En el Jordán, Juan sumergía al pueblo en el agua para sumergirlo en Dios, sobre el Tabor Jesús a través de la Transfiguración cumple el bautismo de la luz, una sumersión de la gente y de los creyentes en el esplendor de su belleza y de su luz. Bautizo de la luz que es sumersión purificadora en la luz y en la misericordia de Dios. A este punto se puede al menos intuir que no hay nada más purificador y sanador para el hombre que la Transfiguración. La fiesta de la Transfiguración tendría que ser la fiesta de la purificación, del perdón, del regreso a casa, la fiesta de la paz por excelencia. Jesús con su misericordia nos libera del pecado, de la muerte, de los gusanos del mal, pero nos libera aún más con la nostalgia y con el contagio de su belleza y de su esplendor. Será la bondad de Jesús, su mansedumbre, lo que impresionará de todas maneras a quien lo golpeará en los días de la pasión, pero más que nada, lo que golpeará los ojos y el corazón, será toda aquella gracia de movimientos encadenada, aquella belleza del rostro y de los ojos sangrientos, aquella innegable armonía de la voz y del gesto, de la mirada y de las manos.

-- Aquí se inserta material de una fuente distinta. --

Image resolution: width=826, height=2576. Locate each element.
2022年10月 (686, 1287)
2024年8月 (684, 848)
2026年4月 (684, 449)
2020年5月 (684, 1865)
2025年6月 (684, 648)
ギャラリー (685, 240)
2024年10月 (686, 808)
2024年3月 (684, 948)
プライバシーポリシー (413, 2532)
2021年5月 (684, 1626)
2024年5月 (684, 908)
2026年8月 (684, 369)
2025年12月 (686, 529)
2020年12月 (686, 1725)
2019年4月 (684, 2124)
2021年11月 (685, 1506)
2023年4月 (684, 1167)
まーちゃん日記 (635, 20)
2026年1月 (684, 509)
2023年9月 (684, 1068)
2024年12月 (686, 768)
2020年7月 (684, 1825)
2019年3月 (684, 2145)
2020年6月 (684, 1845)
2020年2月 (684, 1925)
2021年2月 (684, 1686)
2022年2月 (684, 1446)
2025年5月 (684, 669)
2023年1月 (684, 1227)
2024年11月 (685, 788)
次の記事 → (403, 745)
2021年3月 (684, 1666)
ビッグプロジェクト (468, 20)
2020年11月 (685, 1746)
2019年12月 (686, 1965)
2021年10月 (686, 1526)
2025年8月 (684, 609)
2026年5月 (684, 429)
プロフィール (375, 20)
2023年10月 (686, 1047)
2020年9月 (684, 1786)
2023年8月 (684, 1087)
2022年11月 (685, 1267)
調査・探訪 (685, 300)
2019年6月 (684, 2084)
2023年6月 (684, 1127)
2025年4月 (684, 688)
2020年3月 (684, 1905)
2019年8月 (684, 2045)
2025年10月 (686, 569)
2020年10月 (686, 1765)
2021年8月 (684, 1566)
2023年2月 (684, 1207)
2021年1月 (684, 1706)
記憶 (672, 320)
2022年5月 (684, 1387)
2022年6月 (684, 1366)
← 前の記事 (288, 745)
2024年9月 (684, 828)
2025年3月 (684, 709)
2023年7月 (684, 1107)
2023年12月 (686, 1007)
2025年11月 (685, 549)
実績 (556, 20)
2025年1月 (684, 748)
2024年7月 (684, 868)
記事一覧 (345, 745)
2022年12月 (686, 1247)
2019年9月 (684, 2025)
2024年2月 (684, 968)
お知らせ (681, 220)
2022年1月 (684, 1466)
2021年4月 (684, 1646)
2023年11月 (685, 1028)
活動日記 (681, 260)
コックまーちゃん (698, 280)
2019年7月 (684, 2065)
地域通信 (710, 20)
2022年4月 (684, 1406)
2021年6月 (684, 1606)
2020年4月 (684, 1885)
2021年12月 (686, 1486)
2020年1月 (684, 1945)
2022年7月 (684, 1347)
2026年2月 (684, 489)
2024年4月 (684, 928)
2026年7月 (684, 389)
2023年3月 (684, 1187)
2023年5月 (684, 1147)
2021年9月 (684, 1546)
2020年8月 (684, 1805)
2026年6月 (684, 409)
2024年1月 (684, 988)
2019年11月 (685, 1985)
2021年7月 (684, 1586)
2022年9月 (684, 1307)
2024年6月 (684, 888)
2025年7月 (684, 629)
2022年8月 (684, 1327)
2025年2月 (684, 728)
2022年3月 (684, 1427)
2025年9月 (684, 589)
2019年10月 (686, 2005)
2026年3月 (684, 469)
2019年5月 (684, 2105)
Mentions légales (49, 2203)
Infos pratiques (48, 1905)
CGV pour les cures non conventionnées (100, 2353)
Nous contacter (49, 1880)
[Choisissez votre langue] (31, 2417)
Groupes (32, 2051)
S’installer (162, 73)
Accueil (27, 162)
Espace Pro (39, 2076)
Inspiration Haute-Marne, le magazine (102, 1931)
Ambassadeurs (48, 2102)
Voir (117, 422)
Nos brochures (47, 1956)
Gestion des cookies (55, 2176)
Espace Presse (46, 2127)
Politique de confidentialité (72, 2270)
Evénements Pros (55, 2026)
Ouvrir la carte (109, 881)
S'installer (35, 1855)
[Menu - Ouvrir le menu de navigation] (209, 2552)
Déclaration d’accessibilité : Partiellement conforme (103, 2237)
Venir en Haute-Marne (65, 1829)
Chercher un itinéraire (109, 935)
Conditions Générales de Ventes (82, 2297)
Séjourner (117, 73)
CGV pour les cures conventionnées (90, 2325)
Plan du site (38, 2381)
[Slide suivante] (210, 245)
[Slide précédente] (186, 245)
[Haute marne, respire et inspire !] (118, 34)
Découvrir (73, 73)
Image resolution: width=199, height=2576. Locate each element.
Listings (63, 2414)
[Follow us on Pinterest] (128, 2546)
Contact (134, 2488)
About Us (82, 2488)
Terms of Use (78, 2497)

Cierto que Jesús ha dado vida, luz y fuerza a su iglesia naciente con su Palabra y su Espíritu, pero ninguno nunca nos dirá cuanta fuerza, cuanta pasión, cuanto entusiasmo, cuanto canto y loas han movido por dentro el corazón de los apóstoles los ojos y la piel, los gestos y las manos, la mirada y la voz del Resucitado, bellísimo más allá de toda imaginación, tan bello y cautivador que ni siquiera los ojos de sus discípulos sabían reconocer. Y ¿cuánta fuerza y cuánta paz ha dado aquella belleza, tan cercana y al mismo tiempo potente e insostenible? ¿Cuánto canto habrá movido e inspirado, cuántas oraciones e intimidad calurosísimas? Después de todas las palabras, los milagros, la verdad, los mandatos, debe haber sido la belleza de Jesús lo que empuja los pies de los apóstoles para subir en aquella barca, para embarcarse en la nave de la iglesia, contra todo y contra todos, solos y perseguidos, en la cárcel y apaleados, pero siempre felices y honorados. La belleza de Jesús resucitado no puede que estar a la par con su bondad y su omnipotencia, más atrayente y liberadora que cualquier otro amor y belleza.